(Collected data)
--- START ---

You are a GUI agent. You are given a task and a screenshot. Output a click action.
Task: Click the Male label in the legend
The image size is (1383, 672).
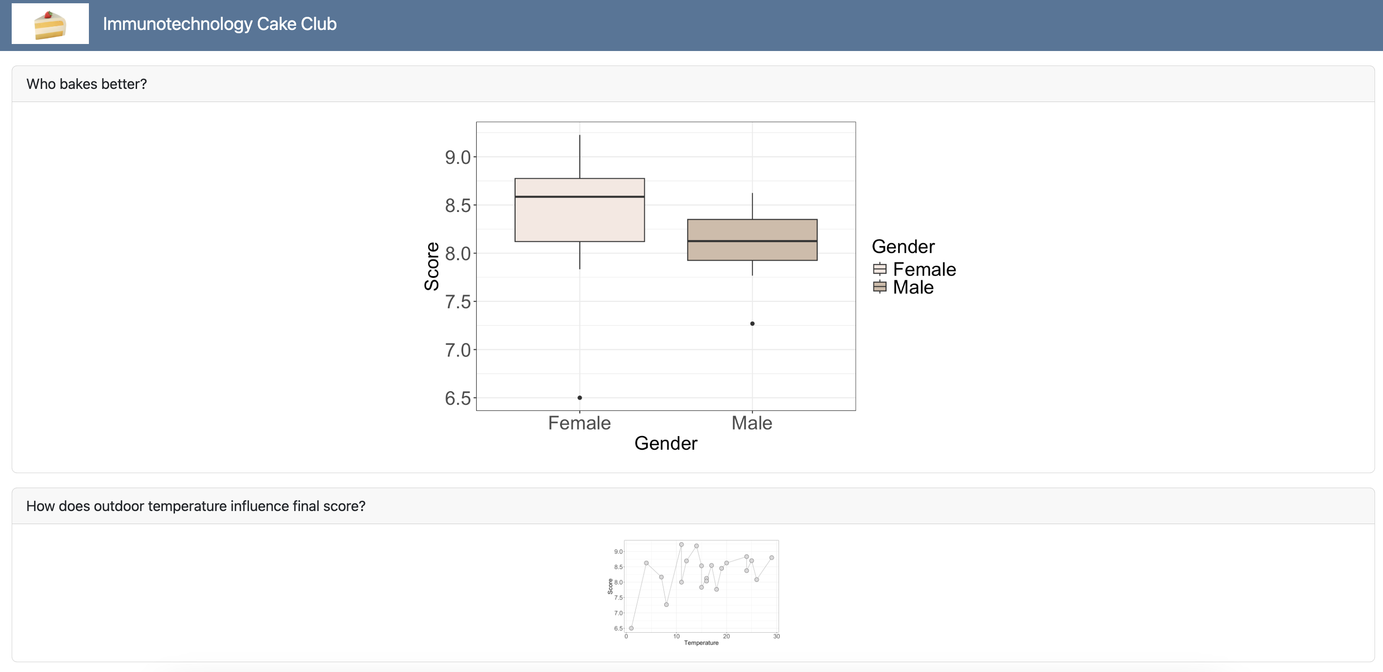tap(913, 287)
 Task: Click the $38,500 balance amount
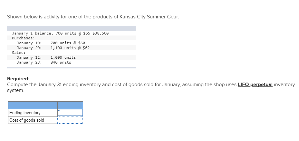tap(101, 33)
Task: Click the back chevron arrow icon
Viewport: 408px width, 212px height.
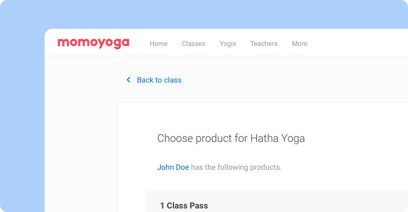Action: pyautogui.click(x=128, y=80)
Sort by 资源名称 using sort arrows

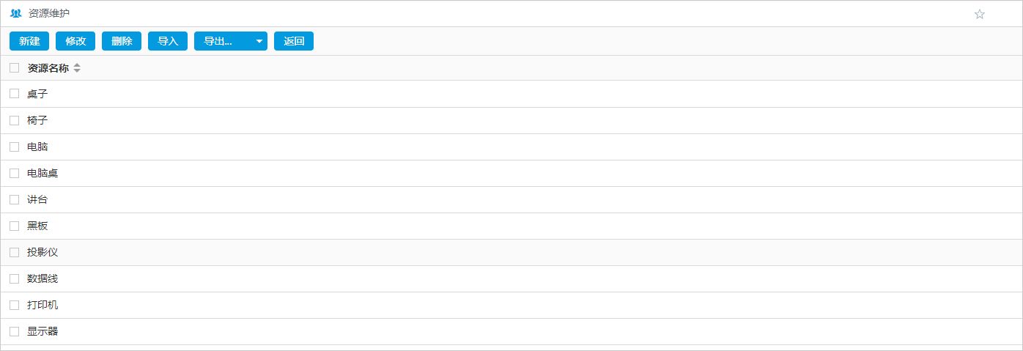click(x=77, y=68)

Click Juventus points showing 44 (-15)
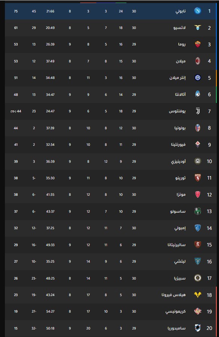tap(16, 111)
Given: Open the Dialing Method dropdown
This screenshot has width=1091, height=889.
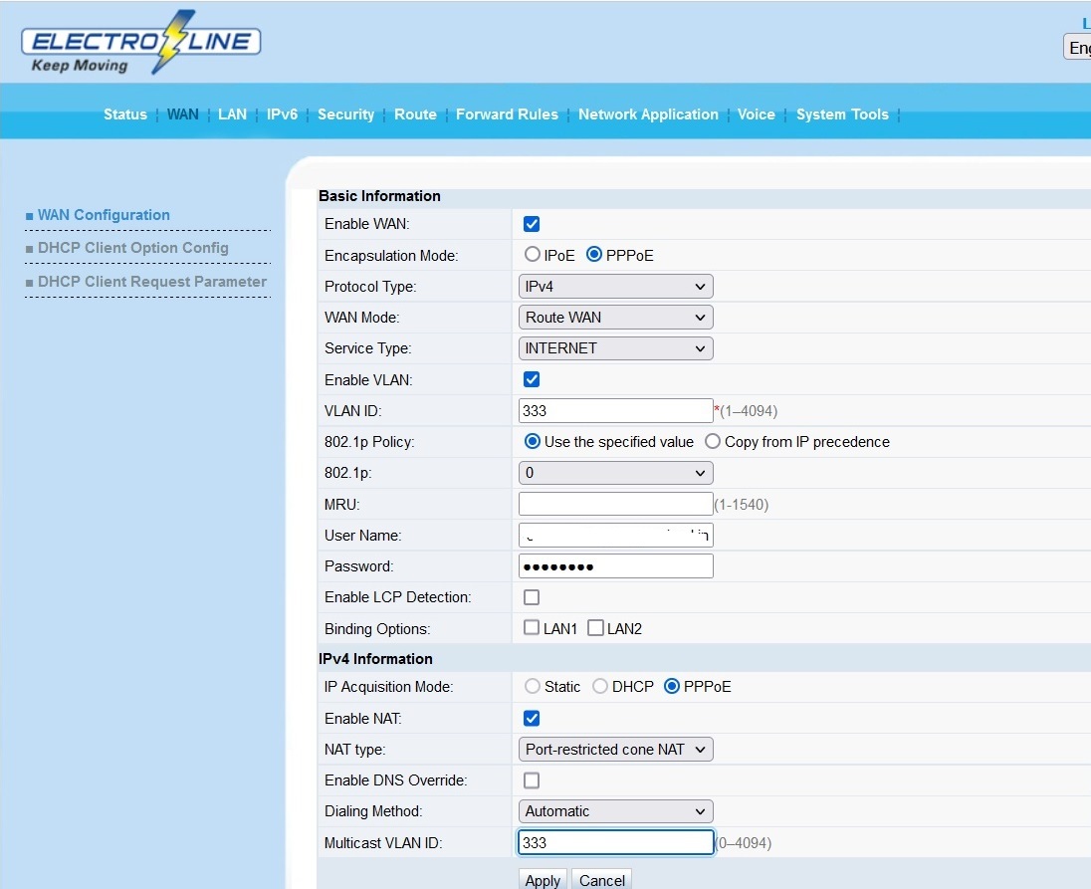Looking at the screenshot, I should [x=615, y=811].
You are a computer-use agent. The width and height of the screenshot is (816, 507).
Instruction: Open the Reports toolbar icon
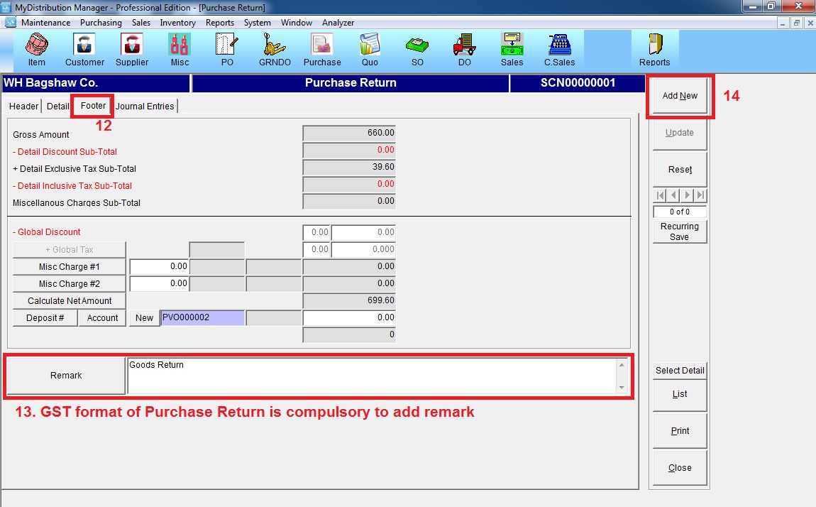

--- END ---

Exercise:
Working from the entries above, find every line in which the word "Open" occurs and copy it.

Solution:
Given: Open the Dialing Method dropdown
Instruction: Open the Reports toolbar icon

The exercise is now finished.